Beats me. Still, I have calves that make guys at the gym drool in jealousy, I’m tellin’ ya. I mean, all muscle heads want calves like chicks have, meatier and more curvaceous. But mine have now developed three tiers of bulging muscle - I know, I brag! — and in the front there is a nice ridge that pops out when I’m bulked up mid-routine. Ab muscles kick ass too. It’s the layers of fat in between them that are Teh Suck! Meanwhile, it turns out that this metabolic condition is so awesome that it makes me gain weight concentrated in one area: the gut! Isn’t that great!? Which is so cool because it increases risk of heart attack. So awesome!

So, the exercise schedule, uh, cuts into the book reading even more than the old exercise schedule did. Of course, since I’ll be riding in the centuries again this summer, I guess I’ll be that much further ahead in my training. Oh, and the other thing that cuts into reading time is the tracking of everything. Looking up calories, entering ‘em into a fitness diary, recording how many minutes of exercise, how many watts, and then assessing mood and shit. ho hum. The doctor said the results of an echo and other tests were all ok, except that she needs to up dosage for the metabolic condition. Still, she also thinks I should wear a heart monitor for a month, to get a little deeper into the whole irregular heartbeat problem. So, no heart failure showed up on the Echo heart test, but she thinks maybe we should weird out another possibility around heart conditions.

So, where the hell was I? Oh, about Robin’s book. It occured to me, in his passage on Hobbes, that one thing that is confusing is that he’s writing about reactionaries and the reactionary mind. As such, he tells us that Hobbes was an example of a reactionary disliked and distrusted by conservatives. Hmmmm. OK. It’s clear that reactionaries are this interesting breed of thinker on his thesis, people who are situational: they react to events around them and, in doing so, cultivate a reactionary ideology. And as much as Robin, in the book, wants to distinguish between reactionary and conservative, I’m afraid that, since he’s trading on interest in *conservative* thinking, then he muddies the water. This is especially true in his appearances on t.v, radio, and in published interviews where, to my mind, he doesn’t do enough to make the distinction. In fact, he appears to be guesting places in order to be the resident liberal expert on the conservative mind. This confusing things because when he starts asking or people start asking, they tend to confuse reactionary with conservatives. REactionaries, on Robin’s view (so far in my reading), are the ones who espouse an activist ideology of struggle to resurrect in modified and radicalized form the past. But conservatives, he says, don’t trust reactionaries. But what happens when he’s asked to speak is that people don’t quite grasp the distinction so that everything he specifically says he’s applied to conservatives. This happened on Up with Chris Hayes awhile back, where he was resident expert on cons, where little was said about the distinction between cons and reactionaries.

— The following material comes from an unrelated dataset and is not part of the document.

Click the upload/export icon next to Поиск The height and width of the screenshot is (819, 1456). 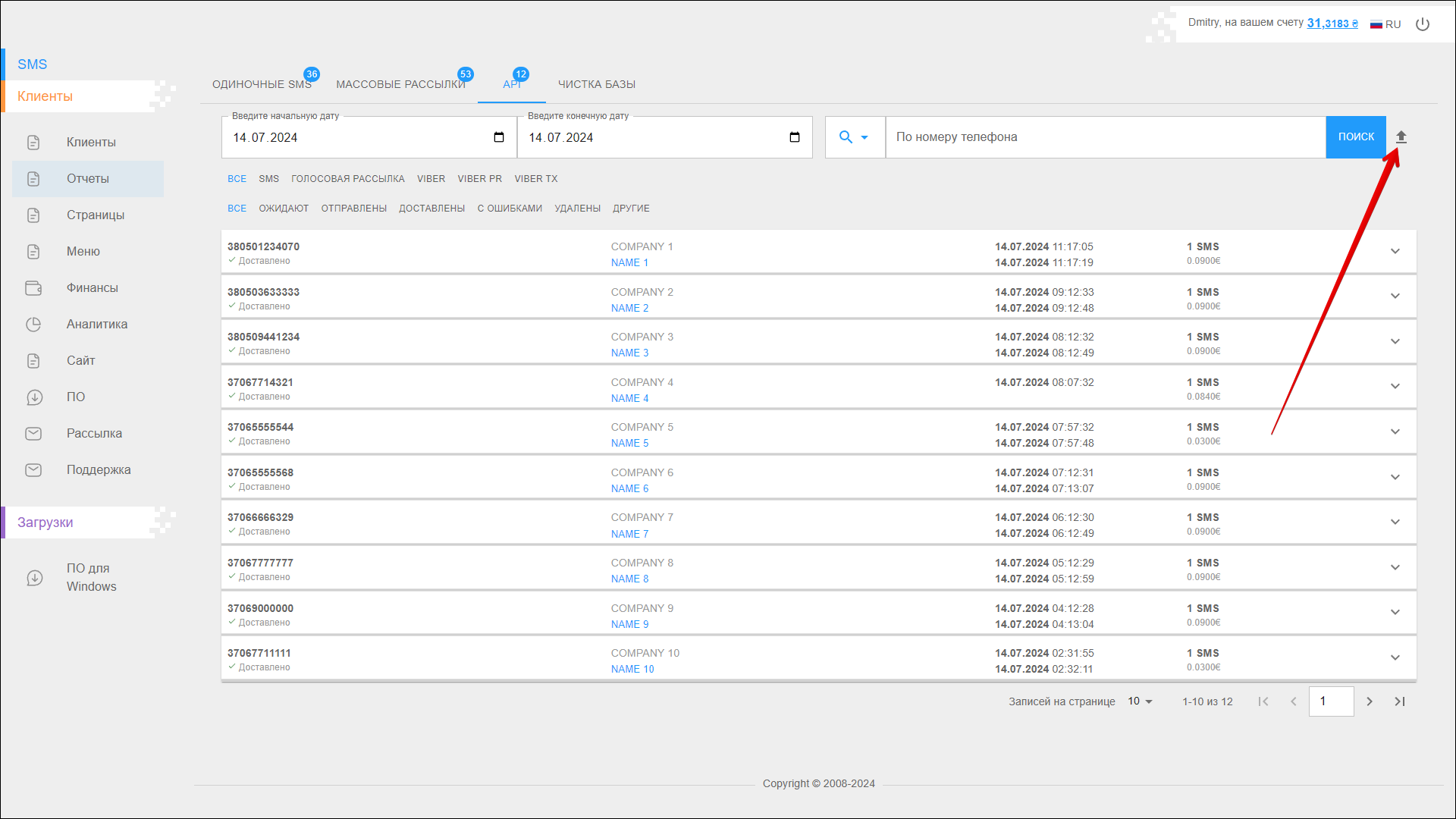(1401, 137)
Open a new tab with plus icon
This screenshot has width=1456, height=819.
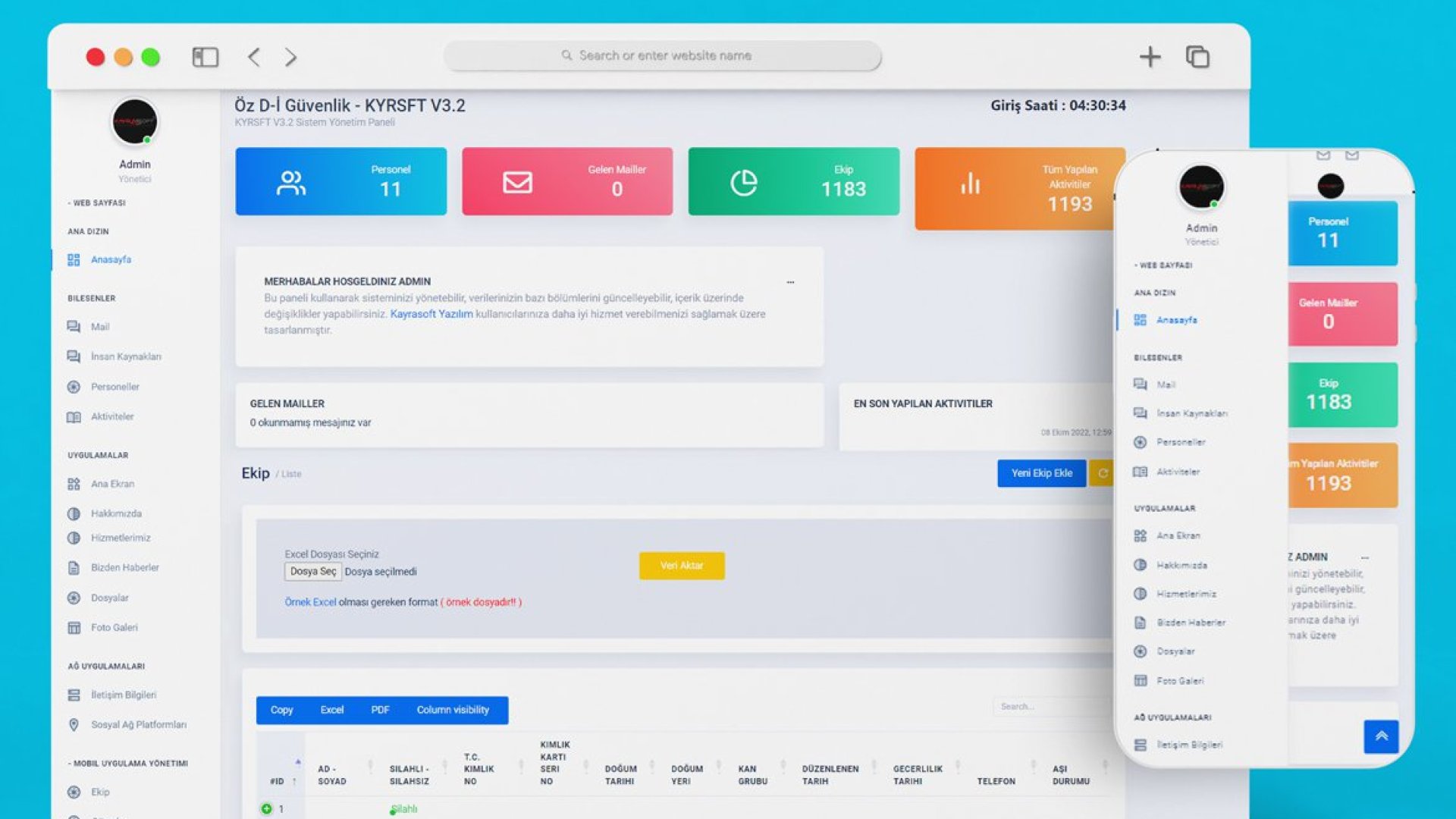[1150, 57]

Oh shit! TBC. I have to hit the gym because I have dinner date this evening. The company, after making a team of developers work 12 hr days 6 days a week for 8 weeks is springing for dinner out with their families. I asked my boss if he was sure he wanted wives and children to be there. Really? You want dagger eyes to be tossed your way? Reallly? LOL

p.s. one thing that bugged me was the doctor asking if I wanted flomax (sp?) I think that’s the name brand she used. She asked because she said that the diuretic would relieve what has got to be water weight gain. I said, but I want to find out why this weird water weight gain, not treat the symptom. I mean, if it’s heart failure, then it’s blood cells leaking (something like that, google it beeeyotches) which is different than retaining water in my muscles and organs because of, say, a salty diet - for which diuretics are used. Yes, she said. So, wtf recommend fLomax. Hmmm. Grrrrr.